Tuesday, September 11, 2007

More pond(erings) in Yellowstone

Octopus spring, famous for its white sediments around its edges. Also, there is an elk skeleton in the bottom that has been there for over 8 years. This spring is not acidic, so the skeleton last longer than in the springs with a ph of 2-3 or so.
Mushroom Spring, the source of Thermus aquaticus, a bacteria that gave us the TAQ enzyme, which has revolutionized PCR and molecular biology. This is the source of the Nobel Prize!
Grand Prismatic Spring, a large, hot pool surrounded by orange bacterial mats.
Lake Yellowstone, a large cool lake that is in the old caldera remnant of the volcano that blew up here 600 000 years ago. Under the surface there are hot vents where magma-heated water squirts out into the cool lake water. Many people have drowned on this lake too.

4 comments:

PP said...

PCR? photo chemical reaction?
Pointless corrective rain?
painless current reconstruction?

O.K. said...

Post-Crash Regrets?
Posting Craziness Repercussions?
Pointless Characters in a Row?

PP said...

I like your pictures, but I am having a very hard time understanding how they sit in the landscape.
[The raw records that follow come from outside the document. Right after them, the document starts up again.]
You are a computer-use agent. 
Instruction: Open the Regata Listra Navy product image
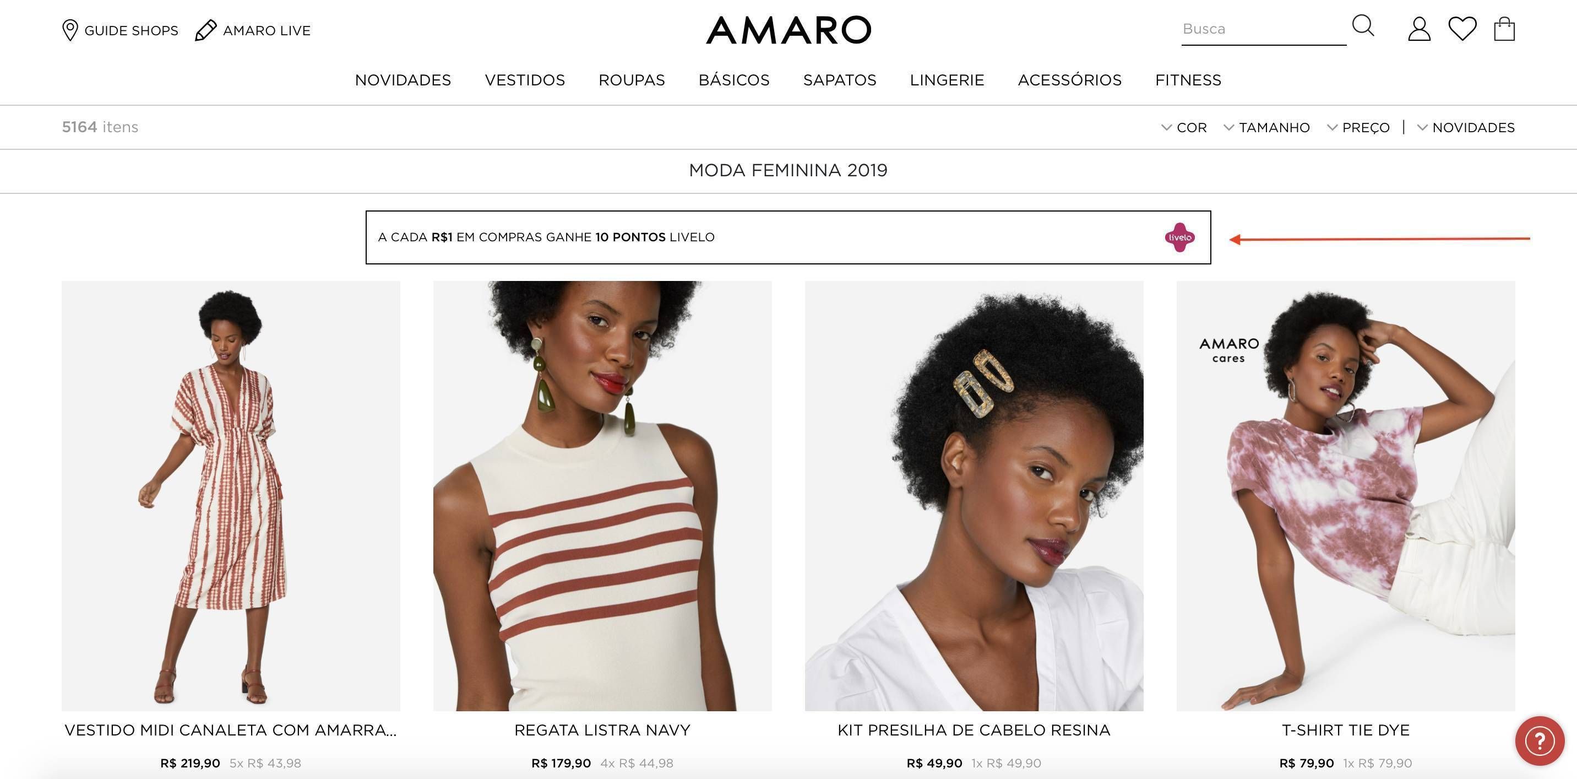(x=602, y=496)
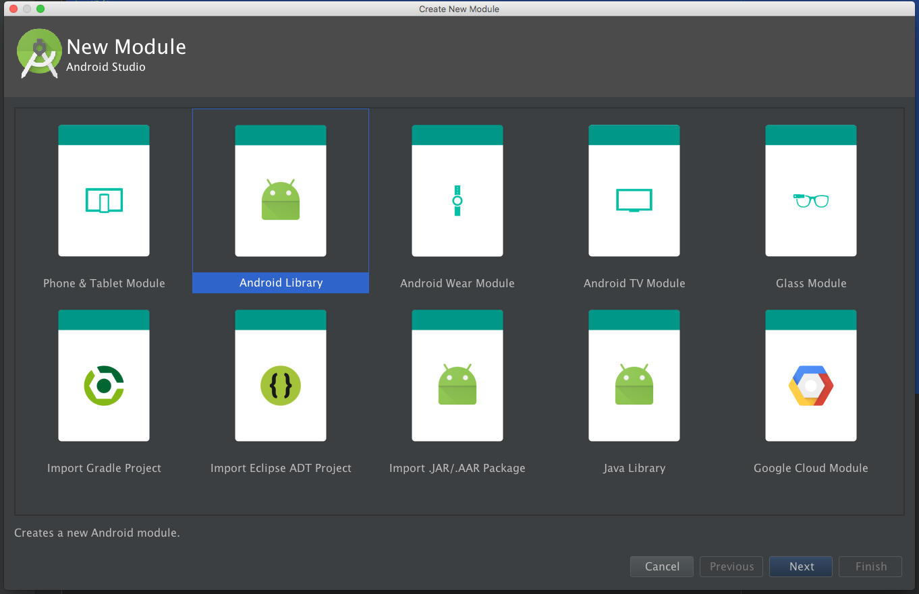Select the Android TV screen icon
Image resolution: width=919 pixels, height=594 pixels.
pyautogui.click(x=634, y=200)
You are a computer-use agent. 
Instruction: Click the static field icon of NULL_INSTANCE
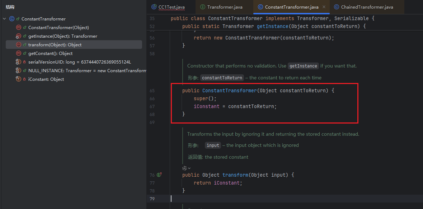click(19, 71)
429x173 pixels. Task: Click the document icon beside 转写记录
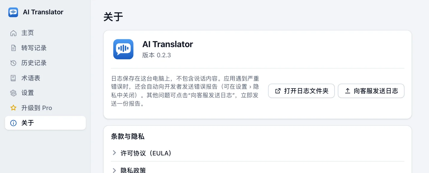pos(13,48)
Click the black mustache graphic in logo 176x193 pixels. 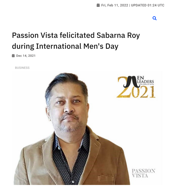pos(132,82)
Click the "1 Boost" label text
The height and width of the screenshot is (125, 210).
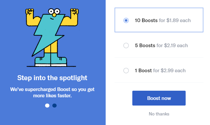143,71
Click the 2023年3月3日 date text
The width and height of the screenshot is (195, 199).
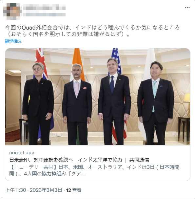pyautogui.click(x=46, y=190)
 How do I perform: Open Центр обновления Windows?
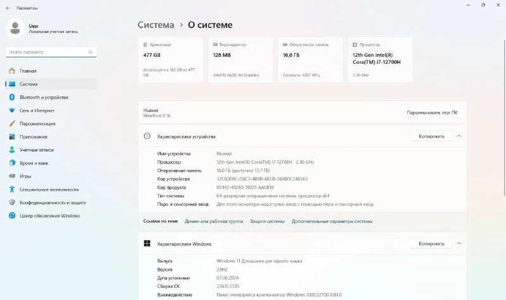(49, 215)
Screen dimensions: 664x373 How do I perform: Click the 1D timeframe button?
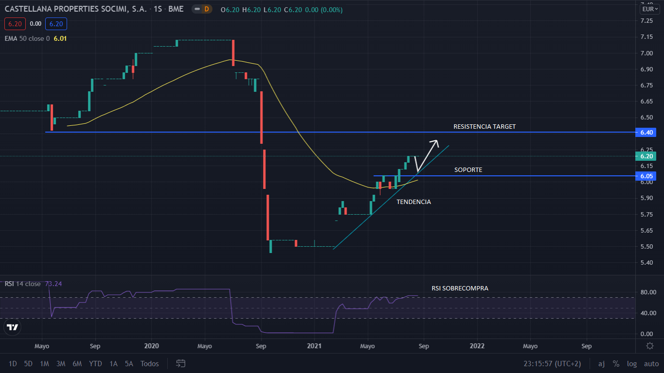point(13,363)
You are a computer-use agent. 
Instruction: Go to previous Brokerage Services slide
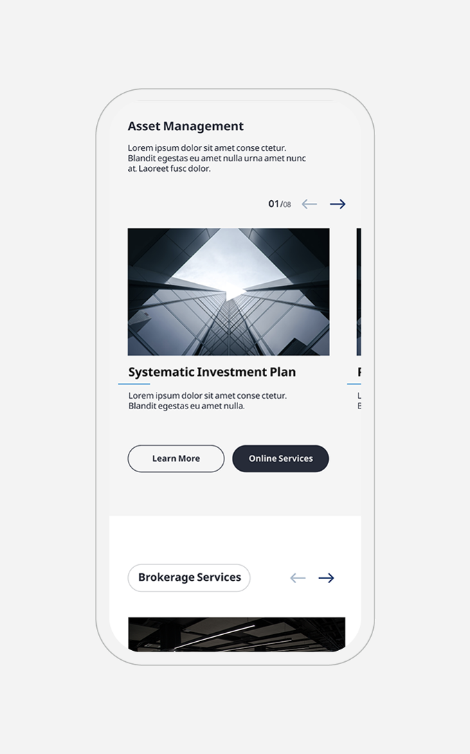coord(298,578)
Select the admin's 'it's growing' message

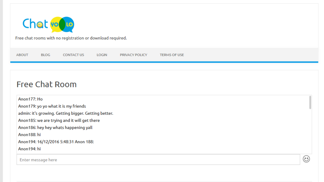[66, 113]
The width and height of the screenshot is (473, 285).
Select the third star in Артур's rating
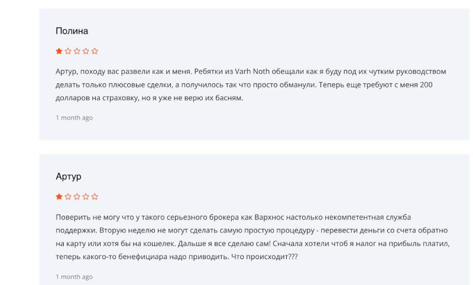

I can't tell the scale of things...do you have some that show more of the scene?

LS said...

Yep, next post will only be landscape pictures! Grand vistas! I guess I have only focused on the small so far, not the giant.

PCR - Polymerase Chain Reaction, a way to make a million copies of one tiny bit of DNA inside a test tube. We use the method all the time. But I like your abbreviations much better, especially "Pointless Characters in a Row"!